No tipo mais comum de tal supernova, a explosão joga o material da estrela para fora em um padrão aproximadamente esférico com velocidades que, embora rápidas, são apenas cerca de 3% da velocidade da luz. Nas supernovas que produzem explosões de raios gama, parte do material ejetado é acelerada até quase a velocidade da luz. As velocidades altíssimas nestas explosões raras, dizem os astrônomos, são causadas por um “motor” no centro da explosão de uma supernova – que se assemelha a uma versão reduzida de um quasar. O material, caindo em direção ao núcleo, entra em um disco rotatório ao redor da nova estrela de nêutrons ou de um buraco negro. Este disco de acreção (nome dado à estrutura formada por materiais difusos em movimento orbital ao redor de um corpo central) produz jatos de material, lançados dos pólos do disco a velocidades extremas.

“Esta é o único modo que conhecemos de uma explosão de supernova acelerar material a tal velocidade”, afirma Soderberg. Até agora, nenhuma supernova “a motor” tinha sido encontrada exceto pela detecção dos raios gama emitidos por ela. “Descobrir tal supernova pela observação de suas emissões de rádio, e não através de raios gama, é um avanço. Com as habilidades do Expanded VLA disponíveis em breve, acreditamos que no futuro iremos encontrar mais supernovas por meio de observações de rádio do que pela detecção de raios gama por satélites”, completou Soderberg.

Por que ninguém vê raios gama a partir desta explosão? Soderberg explica que a emissão de raios gama em tais explosões é irradiada em feixes, e estes feixes podem estar direcionados para outro lado, impossíveis de serem vistos da Terra. Assim, encontrar explosões através de observações de rádio permitirá aos cientistas descobrir uma porcentagem muito maior delas no futuro. Outra possibilidade é que os raios gama sejam “sufocados” enquanto tentando escapar da estrela. Esta é, talvez, a possibilidade mais interessante, pois significa que poderemos encontrar e identificar “supernovas a motor” onde faltam raios gama detectáveis e que, portanto, passariam despercebidas por satélites para detecção por raios gama.

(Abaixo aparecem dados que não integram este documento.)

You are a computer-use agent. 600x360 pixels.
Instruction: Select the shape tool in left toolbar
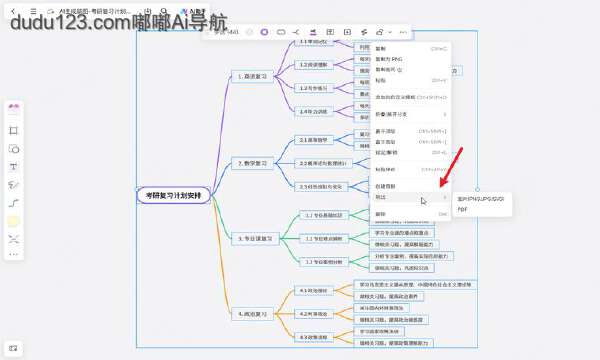click(x=13, y=149)

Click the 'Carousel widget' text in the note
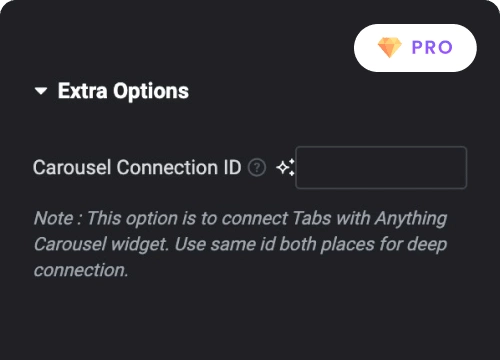point(101,245)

Uma questão importante que os cientistas esperam responder é justamente a causa da diferença entre as supernovas com núcleo “comum” e as “movidas a motor”. “Deve haver alguma propriedade física rara que distingue as estrelas que produzem as explosões “a motor” daquelas suas primas mais normais”, disse Soderberg. “Nós gostaríamos de descobrir que propriedade é esta”. A explicação mais popular é a de que essas estrelas tenham uma concentração anormalmente baixa de elementos mais pesados do que o hidrogênio. No entanto, Soderberg salienta que não parece ser o caso desta supernova.